In post colonial Africa, Tanzanian President Mwalimu Dr. Julius Nyerere introduced the idea of “Ujamaa” to his land, drawing from the wisdom of his African tradition. This communalist socio-economic system that literally stands for “togetherness” or “as family”, sought to pool together all available resources – natural and otherwise - of the impoverished country, line them up, and match them with the proficiencies available for optimum mutual benefit. Nyerere bore in mind the ravages of colonization on his people, their level of literacy, an unfocused mentality, and the lack of purpose among the citizenry. He believed that by organizing them into a communalist society, a new environment would be afforded to all for the highest and best use. And it worked. For in the unity, there was strength which translated into development. In principle, at least.

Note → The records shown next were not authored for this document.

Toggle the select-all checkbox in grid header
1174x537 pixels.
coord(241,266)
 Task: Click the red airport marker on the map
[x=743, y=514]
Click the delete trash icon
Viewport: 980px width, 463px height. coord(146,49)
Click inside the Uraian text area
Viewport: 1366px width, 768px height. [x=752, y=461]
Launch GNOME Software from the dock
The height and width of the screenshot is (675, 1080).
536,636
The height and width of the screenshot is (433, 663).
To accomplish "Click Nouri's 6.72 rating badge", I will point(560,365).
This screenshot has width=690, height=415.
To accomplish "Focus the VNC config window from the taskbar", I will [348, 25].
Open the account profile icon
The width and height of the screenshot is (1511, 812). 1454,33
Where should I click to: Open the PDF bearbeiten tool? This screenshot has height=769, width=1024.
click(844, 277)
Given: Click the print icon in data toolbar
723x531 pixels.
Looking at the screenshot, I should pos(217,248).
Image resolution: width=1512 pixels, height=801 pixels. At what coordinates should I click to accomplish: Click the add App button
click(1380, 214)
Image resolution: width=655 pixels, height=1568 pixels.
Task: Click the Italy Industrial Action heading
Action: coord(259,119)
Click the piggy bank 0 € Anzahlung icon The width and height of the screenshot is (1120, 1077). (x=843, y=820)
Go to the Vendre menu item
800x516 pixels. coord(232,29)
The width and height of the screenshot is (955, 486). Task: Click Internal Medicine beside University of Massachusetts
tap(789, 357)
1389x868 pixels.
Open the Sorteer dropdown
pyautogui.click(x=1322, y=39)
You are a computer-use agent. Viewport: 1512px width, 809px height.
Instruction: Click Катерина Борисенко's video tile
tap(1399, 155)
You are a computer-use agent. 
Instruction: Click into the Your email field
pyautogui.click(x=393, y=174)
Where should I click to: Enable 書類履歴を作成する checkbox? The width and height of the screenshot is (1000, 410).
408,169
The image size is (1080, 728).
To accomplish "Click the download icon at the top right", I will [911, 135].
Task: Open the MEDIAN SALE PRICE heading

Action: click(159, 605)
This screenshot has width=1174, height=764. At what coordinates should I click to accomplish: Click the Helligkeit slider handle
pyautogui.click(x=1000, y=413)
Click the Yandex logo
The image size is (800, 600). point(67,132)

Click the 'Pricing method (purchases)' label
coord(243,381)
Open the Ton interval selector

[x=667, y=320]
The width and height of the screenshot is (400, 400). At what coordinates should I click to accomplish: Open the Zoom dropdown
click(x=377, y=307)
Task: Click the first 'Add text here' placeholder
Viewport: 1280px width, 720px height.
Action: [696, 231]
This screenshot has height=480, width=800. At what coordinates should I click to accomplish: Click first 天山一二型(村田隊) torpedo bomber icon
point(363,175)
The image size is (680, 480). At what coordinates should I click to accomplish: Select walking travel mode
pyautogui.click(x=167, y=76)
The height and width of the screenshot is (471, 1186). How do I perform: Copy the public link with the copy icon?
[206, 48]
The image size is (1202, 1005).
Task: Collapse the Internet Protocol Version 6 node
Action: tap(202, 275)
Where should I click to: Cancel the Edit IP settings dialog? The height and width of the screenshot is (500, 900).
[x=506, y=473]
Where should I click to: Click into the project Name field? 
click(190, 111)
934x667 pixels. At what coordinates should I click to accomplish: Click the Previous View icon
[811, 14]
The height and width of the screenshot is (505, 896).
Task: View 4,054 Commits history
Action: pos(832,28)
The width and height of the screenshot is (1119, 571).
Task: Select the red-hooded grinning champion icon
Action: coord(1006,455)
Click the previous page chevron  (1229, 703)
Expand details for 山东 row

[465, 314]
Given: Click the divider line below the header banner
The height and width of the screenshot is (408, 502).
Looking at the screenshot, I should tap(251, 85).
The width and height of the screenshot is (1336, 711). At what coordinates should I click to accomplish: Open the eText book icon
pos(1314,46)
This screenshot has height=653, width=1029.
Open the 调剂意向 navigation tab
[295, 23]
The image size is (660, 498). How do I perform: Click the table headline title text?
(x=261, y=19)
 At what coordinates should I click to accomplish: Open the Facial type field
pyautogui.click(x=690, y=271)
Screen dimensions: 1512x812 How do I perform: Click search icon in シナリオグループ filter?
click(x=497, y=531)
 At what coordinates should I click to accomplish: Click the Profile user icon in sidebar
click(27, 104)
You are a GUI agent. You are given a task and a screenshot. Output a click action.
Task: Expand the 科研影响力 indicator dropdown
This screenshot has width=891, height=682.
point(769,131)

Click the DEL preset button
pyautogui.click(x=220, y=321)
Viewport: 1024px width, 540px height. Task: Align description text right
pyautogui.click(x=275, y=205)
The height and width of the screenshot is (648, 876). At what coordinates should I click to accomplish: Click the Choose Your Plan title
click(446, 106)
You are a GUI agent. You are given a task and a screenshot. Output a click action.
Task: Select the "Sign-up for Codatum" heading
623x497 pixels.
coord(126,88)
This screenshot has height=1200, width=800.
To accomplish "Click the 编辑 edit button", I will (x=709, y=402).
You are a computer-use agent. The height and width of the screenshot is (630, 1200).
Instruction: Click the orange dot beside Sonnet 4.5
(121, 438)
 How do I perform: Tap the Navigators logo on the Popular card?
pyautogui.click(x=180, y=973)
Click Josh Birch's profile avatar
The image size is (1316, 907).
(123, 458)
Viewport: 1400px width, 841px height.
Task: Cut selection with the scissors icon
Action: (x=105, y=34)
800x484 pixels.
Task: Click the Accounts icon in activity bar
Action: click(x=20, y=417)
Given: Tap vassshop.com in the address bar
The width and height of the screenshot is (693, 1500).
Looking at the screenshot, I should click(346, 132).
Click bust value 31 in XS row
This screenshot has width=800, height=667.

Just over a decade ago, in countless discussions and conversations with fellow pastor Kermit Williams, Rev. Gene C. Bradford observed that African Americans lacked economic power, lived a lower standard of social existence, experienced higher murder rates, were underserved when it came to health, were more likely to be unemployed and incarcerated, and basically seemed hopeless. Williams and Bradford also observed that this group, collectively, has an economy that is among the world’s largest – albeit as consumers. And yet, their standard of living does not correspond to this latent power. And yet, these people profess to be church-going, hymn-singing, aisle-running, tongue-speaking Christians.

By carefully delving into the Holy book, they confirmed that Jesus teaches mankind how to rise above indigence. God shows mankind that He has a plan for every creature to reach their best. Jesus’ teachings explain that all one needs to do is line up one’s thinking with God’s purpose, go into action, and God takes charge. They therefore concluded that spiritual growth without economic empowerment was inconsistent.
Based on the teachings of Christ, they developed the concept of “Empowernomics” which identifies the fact that spiritual empowerment should be amenable to a mindset transformation towards making personal choices and actions that would enable us to have independent power in all aspects of life, including economics. They wanted this new way of thinking, Empowernomics, to link man’s belief and faith in God to the choices they have to make in life to produce the outcomes that are consistent with the purpose of God.

Even as we speak, African Americans, most of them professing to be Christians, still wallow in this degrading state of economic affairs and tend to lack political clout mainly because they have not realized - or have not been encouraged to understand - that at the very core of true freedom and power is Empowernomics which explains that the greatest economic assets are the kingdom virtues of love, unity, mutual respect and mutual support. In the absence of these, a people have no faith, nor trust, and thus no power.

The conditions that inspired Nyerere to espouse “Ujamaa” over fifty years ago far away in East Africa are probably even more prevalent here today in the United States of America especially among people of African descent. Empowernomics, a scripture-based “Ujamaa”, offers the most original, yet commonsense and seemingly obvious, mindset that stands a chance of liberating a race, a community, families and all individuals that are impoverished or are in need of fulfillment and increase through the active involvement and guidance of Christ.